Document excerpt.

• • • • • • •

Partial functions are generally considered bad practice because they can have unexpected behaviour at runtime, so we want to avoid using partial functions as well as avoid writing partial functions.

The best way to avoid writing partial functions is by covering all inputs! In the situation above, it is definitely possible to handle negative numbers as well, so we should do that! Or, instead, we could require that our functions accept a Natural instead of an Int, and then the type system would've stopped us from using these functions with values that we did not handle.

There are cases where we can't possibly cover all inputs, in these cases it is important to re-examine the code and see if we could further restrict the inputs using types to mitigate these issues.

For example, the head :: [a] -> a function from Prelude promises to return the first element (the head) of a list, but we know that lists could possibly be empty, so how can this function deliver on its promise?

• • • • • • •

(Entries drawn from a collection)
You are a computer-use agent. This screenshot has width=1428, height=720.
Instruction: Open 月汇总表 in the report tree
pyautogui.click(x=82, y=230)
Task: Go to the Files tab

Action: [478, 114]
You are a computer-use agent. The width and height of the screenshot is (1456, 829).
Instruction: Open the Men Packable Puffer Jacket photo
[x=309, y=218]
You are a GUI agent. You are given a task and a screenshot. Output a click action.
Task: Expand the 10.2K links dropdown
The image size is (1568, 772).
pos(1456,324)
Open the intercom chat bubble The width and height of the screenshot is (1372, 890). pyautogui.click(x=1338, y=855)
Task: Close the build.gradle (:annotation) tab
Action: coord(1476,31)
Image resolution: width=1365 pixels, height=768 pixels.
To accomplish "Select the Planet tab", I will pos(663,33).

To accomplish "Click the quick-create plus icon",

• • • • • • •

Work request A.
Answer these from the passage on partial functions, one answer per line:
(i) What does the passage call the best way to avoid writing partial functions?
(ii) Which type could the functions accept instead of an Int?
(iii) Which function from Prelude is given as an example?
Work request B. Please copy the part of the passage on partial functions that opens with the words containing "For example, the" and closes with "on its promise?".

Expected output A.
(i) Covering all inputs.
(ii) A Natural.
(iii) head :: [a] -> a

Expected output B.
For example, the head :: [a] -> a function from Prelude promises to return the first element (the head) of a list, but we know that lists could possibly be empty, so how can this function deliver on its promise?